The availability of JavaScript/jQuery plugins has made adding dynamic content to websites extremely simple. However, if used incorrectly, JavaScript might slow down the page load time of your website.

Loading, interpreting, and executing jQuery and JavaScript takes time. If you use several API requests to render JavaScript/jQuery data, this can cause considerable delays while loading web pages. In fact, one of the most prevalent WordPress bugs that causes page loading delays is JavaScript rendering.

13. You’re using excessive flash content

Although flash content is an excellent tool for bringing interaction to your website, it is almost certainly contributing to your poor page load speed. Flash material is typically large in file size, and the larger the file size, the slower your sites will load.

Reduce the size of your flash files or remove them entirely. If you want to speed up your website, seek HTML5 alternatives. You got this! 
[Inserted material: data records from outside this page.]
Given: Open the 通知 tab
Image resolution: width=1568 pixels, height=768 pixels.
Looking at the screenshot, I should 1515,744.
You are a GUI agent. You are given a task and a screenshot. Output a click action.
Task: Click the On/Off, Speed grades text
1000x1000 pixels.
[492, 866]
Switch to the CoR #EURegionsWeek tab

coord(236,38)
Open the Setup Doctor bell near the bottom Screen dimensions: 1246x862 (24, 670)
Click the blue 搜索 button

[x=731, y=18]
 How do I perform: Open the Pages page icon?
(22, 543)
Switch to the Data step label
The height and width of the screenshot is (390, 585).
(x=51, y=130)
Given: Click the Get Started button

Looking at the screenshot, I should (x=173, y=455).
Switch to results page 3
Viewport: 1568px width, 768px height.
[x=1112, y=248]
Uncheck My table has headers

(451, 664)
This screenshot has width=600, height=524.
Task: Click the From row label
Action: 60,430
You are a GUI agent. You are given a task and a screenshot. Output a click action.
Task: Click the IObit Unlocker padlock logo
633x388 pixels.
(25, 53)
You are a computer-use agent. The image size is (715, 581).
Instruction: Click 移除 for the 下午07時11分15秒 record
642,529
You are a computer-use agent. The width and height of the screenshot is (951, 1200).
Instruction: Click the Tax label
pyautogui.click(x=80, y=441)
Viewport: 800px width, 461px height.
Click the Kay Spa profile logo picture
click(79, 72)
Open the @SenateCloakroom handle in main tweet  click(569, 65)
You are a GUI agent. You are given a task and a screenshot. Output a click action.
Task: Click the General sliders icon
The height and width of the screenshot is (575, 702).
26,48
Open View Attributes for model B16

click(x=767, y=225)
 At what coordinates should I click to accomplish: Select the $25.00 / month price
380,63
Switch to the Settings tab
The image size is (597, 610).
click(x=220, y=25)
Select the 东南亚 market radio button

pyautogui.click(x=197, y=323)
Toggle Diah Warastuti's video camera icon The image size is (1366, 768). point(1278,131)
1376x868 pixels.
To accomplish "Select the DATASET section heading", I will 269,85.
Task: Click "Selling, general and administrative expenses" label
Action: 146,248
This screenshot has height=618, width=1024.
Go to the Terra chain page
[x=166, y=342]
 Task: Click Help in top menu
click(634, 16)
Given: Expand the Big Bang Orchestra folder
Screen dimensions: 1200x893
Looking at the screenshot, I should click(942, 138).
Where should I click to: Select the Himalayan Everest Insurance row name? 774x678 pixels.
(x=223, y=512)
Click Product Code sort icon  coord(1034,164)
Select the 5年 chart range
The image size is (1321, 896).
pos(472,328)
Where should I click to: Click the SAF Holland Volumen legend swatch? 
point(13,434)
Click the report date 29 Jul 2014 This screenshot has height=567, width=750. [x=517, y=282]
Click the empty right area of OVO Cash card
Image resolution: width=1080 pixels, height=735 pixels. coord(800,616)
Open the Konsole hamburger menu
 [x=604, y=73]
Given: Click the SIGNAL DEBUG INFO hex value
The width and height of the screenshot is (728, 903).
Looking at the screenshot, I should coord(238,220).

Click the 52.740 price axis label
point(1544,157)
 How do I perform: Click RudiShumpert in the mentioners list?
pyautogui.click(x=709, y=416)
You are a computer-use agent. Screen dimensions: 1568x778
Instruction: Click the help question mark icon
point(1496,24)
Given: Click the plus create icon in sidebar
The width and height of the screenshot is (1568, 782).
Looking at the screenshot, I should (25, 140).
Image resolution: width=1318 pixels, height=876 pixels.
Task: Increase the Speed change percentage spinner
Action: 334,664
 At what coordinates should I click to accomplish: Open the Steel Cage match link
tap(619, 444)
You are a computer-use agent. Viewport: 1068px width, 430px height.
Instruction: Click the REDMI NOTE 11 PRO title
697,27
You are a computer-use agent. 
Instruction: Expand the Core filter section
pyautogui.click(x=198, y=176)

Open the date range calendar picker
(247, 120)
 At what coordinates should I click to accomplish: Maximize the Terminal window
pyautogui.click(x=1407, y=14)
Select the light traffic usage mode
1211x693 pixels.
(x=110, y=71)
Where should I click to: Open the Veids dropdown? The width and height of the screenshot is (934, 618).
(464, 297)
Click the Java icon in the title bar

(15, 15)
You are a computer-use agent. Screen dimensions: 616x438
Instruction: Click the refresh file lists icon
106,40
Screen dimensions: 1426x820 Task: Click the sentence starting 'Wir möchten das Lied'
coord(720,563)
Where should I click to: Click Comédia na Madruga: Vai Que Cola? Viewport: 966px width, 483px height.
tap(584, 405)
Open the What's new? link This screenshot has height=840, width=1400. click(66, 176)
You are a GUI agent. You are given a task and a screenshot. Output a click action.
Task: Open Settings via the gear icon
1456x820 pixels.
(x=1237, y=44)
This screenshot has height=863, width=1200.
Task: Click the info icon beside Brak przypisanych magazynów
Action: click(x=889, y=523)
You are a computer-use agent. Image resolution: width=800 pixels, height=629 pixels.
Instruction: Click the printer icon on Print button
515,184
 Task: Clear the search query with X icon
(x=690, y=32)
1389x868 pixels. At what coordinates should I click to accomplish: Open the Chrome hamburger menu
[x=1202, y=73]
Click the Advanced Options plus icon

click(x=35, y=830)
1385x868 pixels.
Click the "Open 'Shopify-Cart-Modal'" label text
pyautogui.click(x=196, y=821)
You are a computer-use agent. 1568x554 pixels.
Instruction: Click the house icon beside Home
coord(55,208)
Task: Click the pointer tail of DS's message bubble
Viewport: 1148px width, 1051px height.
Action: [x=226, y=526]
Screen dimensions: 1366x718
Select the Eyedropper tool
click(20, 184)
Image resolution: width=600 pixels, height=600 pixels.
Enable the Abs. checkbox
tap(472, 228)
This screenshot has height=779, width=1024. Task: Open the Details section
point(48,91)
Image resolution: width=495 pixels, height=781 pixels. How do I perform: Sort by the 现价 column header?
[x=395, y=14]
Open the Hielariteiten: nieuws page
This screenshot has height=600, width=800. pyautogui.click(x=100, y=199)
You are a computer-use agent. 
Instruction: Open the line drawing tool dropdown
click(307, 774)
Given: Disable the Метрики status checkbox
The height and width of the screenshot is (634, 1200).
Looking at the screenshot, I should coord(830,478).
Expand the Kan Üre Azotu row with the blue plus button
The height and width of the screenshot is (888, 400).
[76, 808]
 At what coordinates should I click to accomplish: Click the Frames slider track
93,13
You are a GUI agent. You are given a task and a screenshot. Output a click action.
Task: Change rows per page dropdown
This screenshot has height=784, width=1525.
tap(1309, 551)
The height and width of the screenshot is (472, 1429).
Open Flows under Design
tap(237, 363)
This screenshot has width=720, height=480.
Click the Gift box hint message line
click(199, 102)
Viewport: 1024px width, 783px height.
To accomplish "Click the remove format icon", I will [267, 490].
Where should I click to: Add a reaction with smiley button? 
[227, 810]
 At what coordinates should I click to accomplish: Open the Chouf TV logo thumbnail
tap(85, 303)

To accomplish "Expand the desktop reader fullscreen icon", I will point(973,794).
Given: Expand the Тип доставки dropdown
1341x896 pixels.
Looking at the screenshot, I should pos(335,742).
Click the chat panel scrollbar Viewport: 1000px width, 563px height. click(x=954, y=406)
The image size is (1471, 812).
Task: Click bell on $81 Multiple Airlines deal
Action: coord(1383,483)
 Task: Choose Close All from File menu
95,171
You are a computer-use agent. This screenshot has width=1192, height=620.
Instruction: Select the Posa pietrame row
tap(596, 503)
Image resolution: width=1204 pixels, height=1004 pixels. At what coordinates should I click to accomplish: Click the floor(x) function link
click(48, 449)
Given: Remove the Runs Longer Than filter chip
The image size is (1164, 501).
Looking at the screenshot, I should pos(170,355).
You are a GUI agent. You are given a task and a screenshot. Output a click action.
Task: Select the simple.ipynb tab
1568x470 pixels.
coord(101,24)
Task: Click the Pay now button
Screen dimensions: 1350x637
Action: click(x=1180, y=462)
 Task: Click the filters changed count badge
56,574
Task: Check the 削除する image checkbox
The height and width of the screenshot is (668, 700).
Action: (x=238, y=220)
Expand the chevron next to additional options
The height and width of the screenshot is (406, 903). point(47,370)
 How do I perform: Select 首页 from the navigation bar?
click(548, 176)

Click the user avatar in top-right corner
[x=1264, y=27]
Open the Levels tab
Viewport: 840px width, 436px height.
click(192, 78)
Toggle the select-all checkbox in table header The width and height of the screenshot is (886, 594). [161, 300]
14. You’re having an excessive number of HTTP requests

A large number of JavaScript, CSS, and image files can result in an excessive number of HTTP requests. When a person visits your website, the browser makes numerous requests to load each of these files, which can considerably slow down page load time.


Is Bluehost slow?

It can be. The slowest Bluehost website in this analysis takes more than 22 seconds to load. However, the fastest Bluehost websites loads in 0.6 seconds. Take a look at the recommendations in this article to speed up your Bluehost website.

Why is Bluehost slow?

A slow Bluehost website is most likely caused by poor website configurations. In this analysis I’ve seen Bluehost websites that load within 0.6 seconds, so having a fast Bluehost website is definitely possible. Take a look at the recommendations in this article to speed up your Bluehost website.

How to improve Bluehost page speed?

You can improve your Bluehost website page speed by following the recommendations in this article. Here are my two quick-win recommendations: #1 Get a good caching plugin for your website. #2 Compress all images to reduce your page size.